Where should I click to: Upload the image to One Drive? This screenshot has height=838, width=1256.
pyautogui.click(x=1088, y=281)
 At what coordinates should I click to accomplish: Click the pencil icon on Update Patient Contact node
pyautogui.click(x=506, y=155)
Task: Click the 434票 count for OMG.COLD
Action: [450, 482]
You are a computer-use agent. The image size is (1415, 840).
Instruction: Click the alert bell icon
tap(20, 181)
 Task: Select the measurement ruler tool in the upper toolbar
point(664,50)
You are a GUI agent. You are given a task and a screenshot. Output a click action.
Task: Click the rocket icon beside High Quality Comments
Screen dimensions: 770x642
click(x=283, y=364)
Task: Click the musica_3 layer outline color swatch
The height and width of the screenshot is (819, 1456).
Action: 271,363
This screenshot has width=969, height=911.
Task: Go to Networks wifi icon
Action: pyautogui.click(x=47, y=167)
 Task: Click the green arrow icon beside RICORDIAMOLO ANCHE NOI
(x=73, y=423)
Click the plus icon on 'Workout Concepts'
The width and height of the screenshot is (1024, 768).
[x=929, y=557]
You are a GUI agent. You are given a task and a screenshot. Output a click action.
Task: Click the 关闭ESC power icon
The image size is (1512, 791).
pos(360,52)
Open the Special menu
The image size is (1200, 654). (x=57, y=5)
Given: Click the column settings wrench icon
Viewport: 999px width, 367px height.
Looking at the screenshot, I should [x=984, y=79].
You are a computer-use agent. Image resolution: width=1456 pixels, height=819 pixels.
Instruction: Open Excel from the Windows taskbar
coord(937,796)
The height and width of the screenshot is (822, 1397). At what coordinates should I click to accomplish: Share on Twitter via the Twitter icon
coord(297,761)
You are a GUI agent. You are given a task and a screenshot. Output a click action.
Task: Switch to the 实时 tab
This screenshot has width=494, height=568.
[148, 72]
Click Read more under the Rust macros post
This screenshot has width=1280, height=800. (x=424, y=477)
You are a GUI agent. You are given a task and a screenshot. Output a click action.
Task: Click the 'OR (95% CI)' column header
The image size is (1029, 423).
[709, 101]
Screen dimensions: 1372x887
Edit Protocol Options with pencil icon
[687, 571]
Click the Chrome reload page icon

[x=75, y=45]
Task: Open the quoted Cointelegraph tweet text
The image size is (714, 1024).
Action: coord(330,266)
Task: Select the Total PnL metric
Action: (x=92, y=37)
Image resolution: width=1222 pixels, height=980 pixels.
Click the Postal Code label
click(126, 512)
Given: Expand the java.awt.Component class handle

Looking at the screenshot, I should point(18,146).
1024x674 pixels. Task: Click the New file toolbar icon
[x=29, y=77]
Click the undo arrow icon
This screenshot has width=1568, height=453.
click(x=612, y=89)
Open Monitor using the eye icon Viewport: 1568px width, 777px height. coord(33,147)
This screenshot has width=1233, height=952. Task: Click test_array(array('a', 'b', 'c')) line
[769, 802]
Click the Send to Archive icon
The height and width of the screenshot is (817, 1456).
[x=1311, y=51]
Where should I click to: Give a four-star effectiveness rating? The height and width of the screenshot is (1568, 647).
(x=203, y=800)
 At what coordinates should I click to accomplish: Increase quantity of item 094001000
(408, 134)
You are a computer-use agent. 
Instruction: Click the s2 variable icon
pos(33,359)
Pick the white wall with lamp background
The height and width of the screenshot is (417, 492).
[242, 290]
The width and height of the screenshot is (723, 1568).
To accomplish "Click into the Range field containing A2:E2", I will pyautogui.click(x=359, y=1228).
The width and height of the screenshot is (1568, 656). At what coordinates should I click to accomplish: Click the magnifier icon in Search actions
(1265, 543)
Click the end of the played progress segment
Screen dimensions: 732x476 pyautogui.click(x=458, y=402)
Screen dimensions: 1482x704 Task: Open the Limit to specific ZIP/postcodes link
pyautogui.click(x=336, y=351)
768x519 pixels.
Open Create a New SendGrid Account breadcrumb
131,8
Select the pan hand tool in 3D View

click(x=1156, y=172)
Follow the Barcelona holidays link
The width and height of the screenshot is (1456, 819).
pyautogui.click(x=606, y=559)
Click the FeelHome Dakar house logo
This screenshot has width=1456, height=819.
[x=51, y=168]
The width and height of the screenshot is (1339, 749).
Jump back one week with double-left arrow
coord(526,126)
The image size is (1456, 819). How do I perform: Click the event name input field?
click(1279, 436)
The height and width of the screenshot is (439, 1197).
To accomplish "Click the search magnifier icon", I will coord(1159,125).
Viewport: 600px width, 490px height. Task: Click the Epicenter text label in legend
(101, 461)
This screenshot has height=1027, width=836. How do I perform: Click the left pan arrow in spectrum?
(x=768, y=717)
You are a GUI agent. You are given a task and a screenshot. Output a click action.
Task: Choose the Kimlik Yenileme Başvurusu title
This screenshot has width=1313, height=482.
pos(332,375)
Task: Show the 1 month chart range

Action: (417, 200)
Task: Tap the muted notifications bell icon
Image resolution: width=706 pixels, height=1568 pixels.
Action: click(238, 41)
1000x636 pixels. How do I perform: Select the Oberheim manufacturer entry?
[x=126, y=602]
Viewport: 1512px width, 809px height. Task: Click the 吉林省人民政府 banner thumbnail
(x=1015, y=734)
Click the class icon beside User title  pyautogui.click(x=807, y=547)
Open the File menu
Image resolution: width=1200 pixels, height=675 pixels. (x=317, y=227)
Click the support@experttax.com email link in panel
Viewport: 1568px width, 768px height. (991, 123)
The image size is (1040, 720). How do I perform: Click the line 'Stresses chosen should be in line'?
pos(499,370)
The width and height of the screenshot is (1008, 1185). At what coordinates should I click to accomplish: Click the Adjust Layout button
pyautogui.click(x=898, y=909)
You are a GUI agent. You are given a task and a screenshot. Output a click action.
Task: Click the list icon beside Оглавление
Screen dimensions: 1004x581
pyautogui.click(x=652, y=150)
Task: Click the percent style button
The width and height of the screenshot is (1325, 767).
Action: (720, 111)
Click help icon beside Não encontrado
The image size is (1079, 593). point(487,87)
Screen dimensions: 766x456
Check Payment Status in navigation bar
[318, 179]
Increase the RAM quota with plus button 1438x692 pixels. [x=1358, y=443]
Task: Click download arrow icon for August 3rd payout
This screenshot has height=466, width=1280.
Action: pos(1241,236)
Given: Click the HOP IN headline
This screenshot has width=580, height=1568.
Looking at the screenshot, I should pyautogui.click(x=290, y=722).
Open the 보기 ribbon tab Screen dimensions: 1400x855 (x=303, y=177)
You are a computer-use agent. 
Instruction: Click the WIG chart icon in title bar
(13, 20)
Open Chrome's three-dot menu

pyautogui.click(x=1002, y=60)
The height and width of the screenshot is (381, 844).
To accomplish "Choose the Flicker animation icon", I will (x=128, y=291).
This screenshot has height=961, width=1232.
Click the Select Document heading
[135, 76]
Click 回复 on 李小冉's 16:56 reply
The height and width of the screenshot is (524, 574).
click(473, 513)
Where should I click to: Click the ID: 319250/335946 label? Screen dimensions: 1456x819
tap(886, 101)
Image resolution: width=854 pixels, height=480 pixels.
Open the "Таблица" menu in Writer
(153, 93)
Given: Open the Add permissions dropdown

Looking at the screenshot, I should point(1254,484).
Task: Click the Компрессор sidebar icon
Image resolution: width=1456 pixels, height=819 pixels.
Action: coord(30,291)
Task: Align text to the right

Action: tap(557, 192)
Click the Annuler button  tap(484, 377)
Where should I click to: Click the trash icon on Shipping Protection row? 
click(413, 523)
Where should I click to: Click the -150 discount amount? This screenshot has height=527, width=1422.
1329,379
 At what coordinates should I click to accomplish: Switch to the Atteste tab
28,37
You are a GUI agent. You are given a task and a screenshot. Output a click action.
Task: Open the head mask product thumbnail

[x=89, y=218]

☆ ☆ ☆

Exercise objective: Copy all of the lines above word for word, with no changes.

Exercise answer:
Where should I click to: Upload the image to One Drive? This screenshot has height=838, width=1256.
pyautogui.click(x=1088, y=281)
 At what coordinates should I click to accomplish: Click the pencil icon on Update Patient Contact node
pyautogui.click(x=506, y=155)
Task: Click the 434票 count for OMG.COLD
Action: [450, 482]
You are a computer-use agent. The image size is (1415, 840).
Instruction: Click the alert bell icon
tap(20, 181)
 Task: Select the measurement ruler tool in the upper toolbar
point(664,50)
You are a GUI agent. You are given a task and a screenshot. Output a click action.
Task: Click the rocket icon beside High Quality Comments
Screen dimensions: 770x642
click(x=283, y=364)
Task: Click the musica_3 layer outline color swatch
The height and width of the screenshot is (819, 1456).
Action: 271,363
This screenshot has width=969, height=911.
Task: Go to Networks wifi icon
Action: pyautogui.click(x=47, y=167)
 Task: Click the green arrow icon beside RICORDIAMOLO ANCHE NOI
(x=73, y=423)
Click the plus icon on 'Workout Concepts'
The width and height of the screenshot is (1024, 768).
[x=929, y=557]
You are a GUI agent. You are given a task and a screenshot. Output a click action.
Task: Click the 关闭ESC power icon
The image size is (1512, 791).
pos(360,52)
Open the Special menu
The image size is (1200, 654). (x=57, y=5)
Given: Click the column settings wrench icon
Viewport: 999px width, 367px height.
Looking at the screenshot, I should [x=984, y=79].
You are a computer-use agent. Image resolution: width=1456 pixels, height=819 pixels.
Instruction: Open Excel from the Windows taskbar
coord(937,796)
The height and width of the screenshot is (822, 1397). At what coordinates should I click to accomplish: Share on Twitter via the Twitter icon
coord(297,761)
You are a GUI agent. You are given a task and a screenshot. Output a click action.
Task: Switch to the 实时 tab
This screenshot has width=494, height=568.
[148, 72]
Click Read more under the Rust macros post
This screenshot has width=1280, height=800. (x=424, y=477)
You are a GUI agent. You are given a task and a screenshot. Output a click action.
Task: Click the 'OR (95% CI)' column header
The image size is (1029, 423).
[709, 101]
Screen dimensions: 1372x887
Edit Protocol Options with pencil icon
[687, 571]
Click the Chrome reload page icon

[x=75, y=45]
Task: Open the quoted Cointelegraph tweet text
The image size is (714, 1024).
Action: coord(330,266)
Task: Select the Total PnL metric
Action: (x=92, y=37)
Image resolution: width=1222 pixels, height=980 pixels.
Click the Postal Code label
click(126, 512)
Given: Expand the java.awt.Component class handle

Looking at the screenshot, I should point(18,146).
1024x674 pixels. Task: Click the New file toolbar icon
[x=29, y=77]
Click the undo arrow icon
This screenshot has width=1568, height=453.
click(x=612, y=89)
Open Monitor using the eye icon Viewport: 1568px width, 777px height. coord(33,147)
This screenshot has width=1233, height=952. Task: Click test_array(array('a', 'b', 'c')) line
[769, 802]
Click the Send to Archive icon
The height and width of the screenshot is (817, 1456).
[x=1311, y=51]
Where should I click to: Give a four-star effectiveness rating? The height and width of the screenshot is (1568, 647).
(x=203, y=800)
 At what coordinates should I click to accomplish: Increase quantity of item 094001000
(408, 134)
You are a computer-use agent. 
Instruction: Click the s2 variable icon
pos(33,359)
Pick the white wall with lamp background
The height and width of the screenshot is (417, 492).
[242, 290]
The width and height of the screenshot is (723, 1568).
To accomplish "Click into the Range field containing A2:E2", I will pyautogui.click(x=359, y=1228).
The width and height of the screenshot is (1568, 656). At what coordinates should I click to accomplish: Click the magnifier icon in Search actions
(1265, 543)
Click the end of the played progress segment
Screen dimensions: 732x476 pyautogui.click(x=458, y=402)
Screen dimensions: 1482x704 Task: Open the Limit to specific ZIP/postcodes link
pyautogui.click(x=336, y=351)
768x519 pixels.
Open Create a New SendGrid Account breadcrumb
131,8
Select the pan hand tool in 3D View

click(x=1156, y=172)
Follow the Barcelona holidays link
The width and height of the screenshot is (1456, 819).
pyautogui.click(x=606, y=559)
Click the FeelHome Dakar house logo
This screenshot has width=1456, height=819.
[x=51, y=168]
The width and height of the screenshot is (1339, 749).
Jump back one week with double-left arrow
coord(526,126)
The image size is (1456, 819). How do I perform: Click the event name input field?
click(1279, 436)
The height and width of the screenshot is (439, 1197).
To accomplish "Click the search magnifier icon", I will coord(1159,125).
Viewport: 600px width, 490px height. Task: Click the Epicenter text label in legend
(101, 461)
This screenshot has height=1027, width=836. How do I perform: Click the left pan arrow in spectrum?
(x=768, y=717)
You are a GUI agent. You are given a task and a screenshot. Output a click action.
Task: Choose the Kimlik Yenileme Başvurusu title
This screenshot has width=1313, height=482.
pos(332,375)
Task: Show the 1 month chart range

Action: (417, 200)
Task: Tap the muted notifications bell icon
Image resolution: width=706 pixels, height=1568 pixels.
Action: click(238, 41)
1000x636 pixels. How do I perform: Select the Oberheim manufacturer entry?
[x=126, y=602]
Viewport: 1512px width, 809px height. Task: Click the 吉林省人民政府 banner thumbnail
(x=1015, y=734)
Click the class icon beside User title  pyautogui.click(x=807, y=547)
Open the File menu
Image resolution: width=1200 pixels, height=675 pixels. (x=317, y=227)
Click the support@experttax.com email link in panel
Viewport: 1568px width, 768px height. (991, 123)
The image size is (1040, 720). How do I perform: Click the line 'Stresses chosen should be in line'?
pos(499,370)
The width and height of the screenshot is (1008, 1185). At what coordinates should I click to accomplish: Click the Adjust Layout button
pyautogui.click(x=898, y=909)
You are a GUI agent. You are given a task and a screenshot. Output a click action.
Task: Click the list icon beside Оглавление
Screen dimensions: 1004x581
pyautogui.click(x=652, y=150)
Task: Click the percent style button
The width and height of the screenshot is (1325, 767).
Action: (720, 111)
Click help icon beside Não encontrado
The image size is (1079, 593). point(487,87)
Screen dimensions: 766x456
Check Payment Status in navigation bar
[318, 179]
Increase the RAM quota with plus button 1438x692 pixels. [x=1358, y=443]
Task: Click download arrow icon for August 3rd payout
This screenshot has height=466, width=1280.
Action: pos(1241,236)
Given: Click the HOP IN headline
This screenshot has width=580, height=1568.
Looking at the screenshot, I should pyautogui.click(x=290, y=722).
Open the 보기 ribbon tab Screen dimensions: 1400x855 (x=303, y=177)
You are a computer-use agent. 
Instruction: Click the WIG chart icon in title bar
(13, 20)
Open Chrome's three-dot menu

pyautogui.click(x=1002, y=60)
The height and width of the screenshot is (381, 844).
To accomplish "Choose the Flicker animation icon", I will (x=128, y=291).
This screenshot has height=961, width=1232.
Click the Select Document heading
[135, 76]
Click 回复 on 李小冉's 16:56 reply
The height and width of the screenshot is (524, 574).
click(473, 513)
Where should I click to: Click the ID: 319250/335946 label? Screen dimensions: 1456x819
tap(886, 101)
Image resolution: width=854 pixels, height=480 pixels.
Open the "Таблица" menu in Writer
(153, 93)
Given: Open the Add permissions dropdown

Looking at the screenshot, I should point(1254,484).
Task: Click the Компрессор sidebar icon
Image resolution: width=1456 pixels, height=819 pixels.
Action: coord(30,291)
Task: Align text to the right

Action: tap(557, 192)
Click the Annuler button  tap(484, 377)
Where should I click to: Click the trash icon on Shipping Protection row? 
click(413, 523)
Where should I click to: Click the -150 discount amount? This screenshot has height=527, width=1422.
1329,379
 At what coordinates should I click to accomplish: Switch to the Atteste tab
28,37
You are a GUI agent. You are given a task and a screenshot. Output a click action.
Task: Open the head mask product thumbnail

[x=89, y=218]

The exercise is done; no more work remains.